Problem:
Please copy the lines of the items below verbatim, from the line with "Task: Click the" through the line with "This screenshot has width=1080, height=701.", both included.

Listing:
§ §

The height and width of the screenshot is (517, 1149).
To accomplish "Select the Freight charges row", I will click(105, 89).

§ §

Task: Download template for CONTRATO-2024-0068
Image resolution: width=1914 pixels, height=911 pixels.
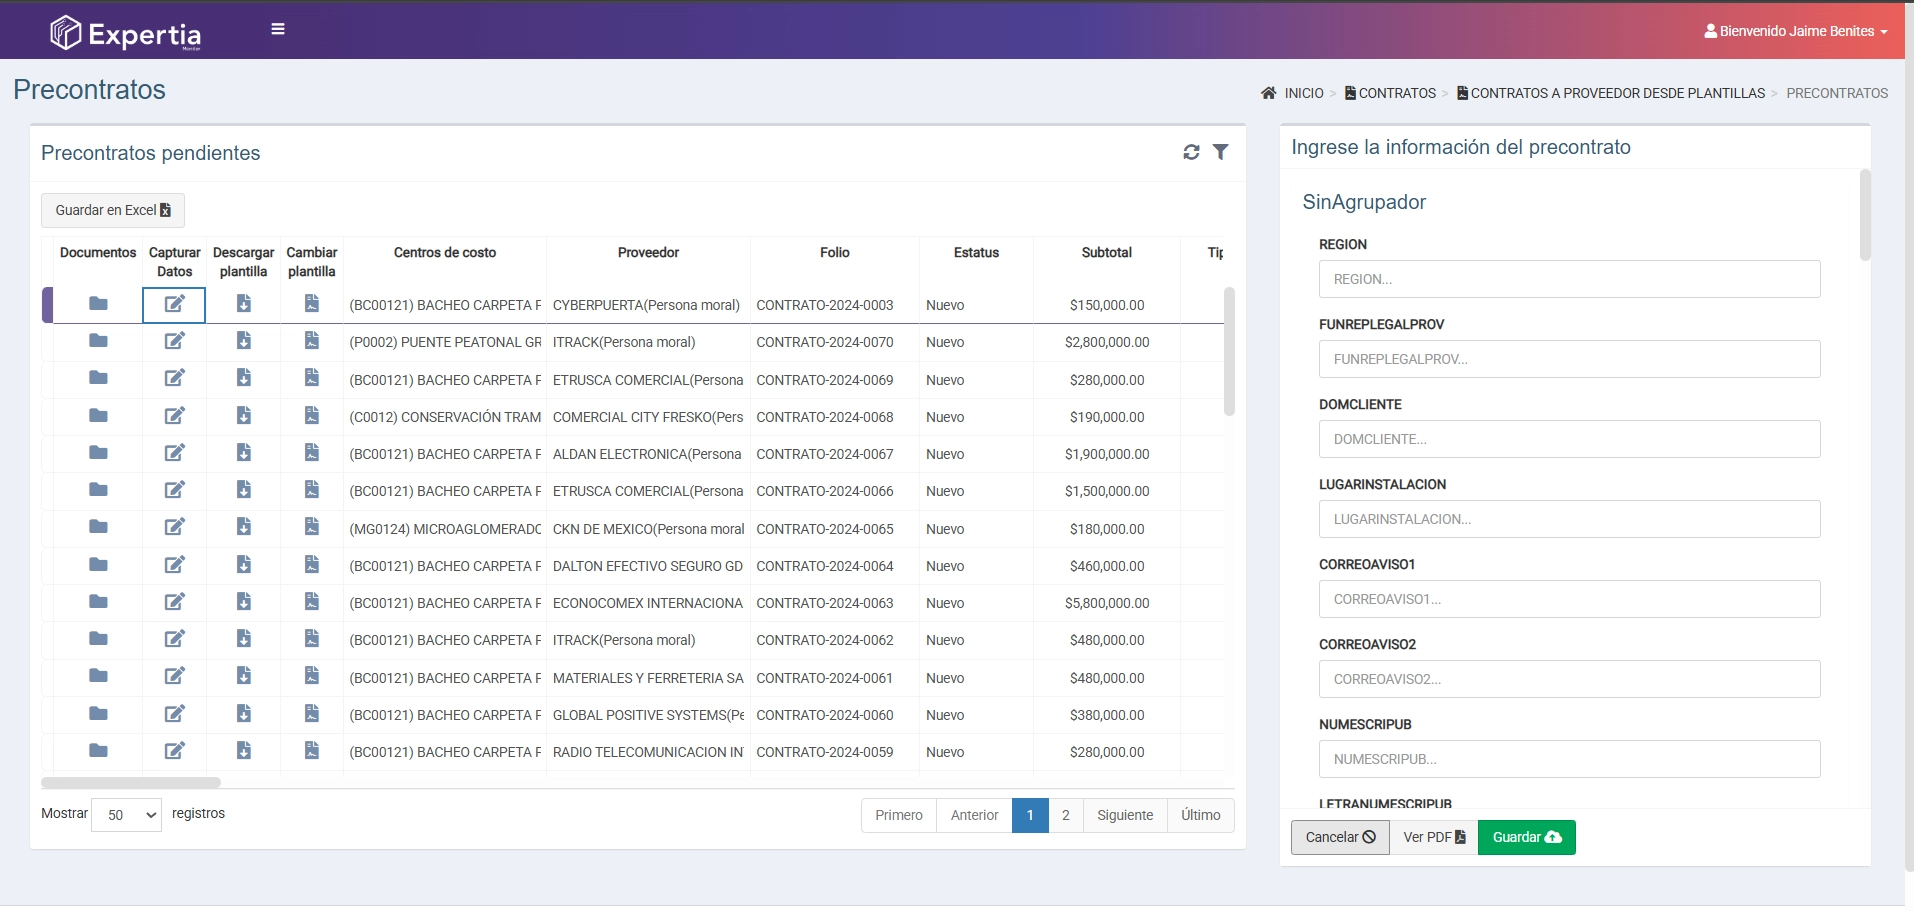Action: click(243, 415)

§ §

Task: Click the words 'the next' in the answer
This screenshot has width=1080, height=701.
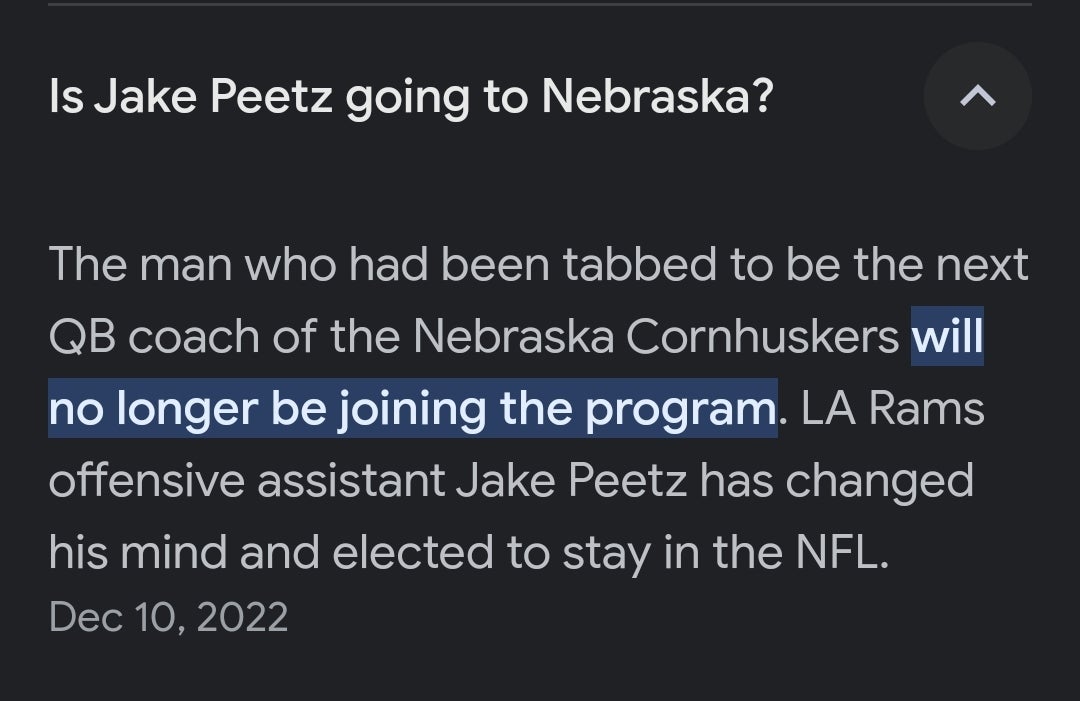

§ §

Solved exercise:
Task: Click the words 'the next' in the answer
This screenshot has width=1080, height=701.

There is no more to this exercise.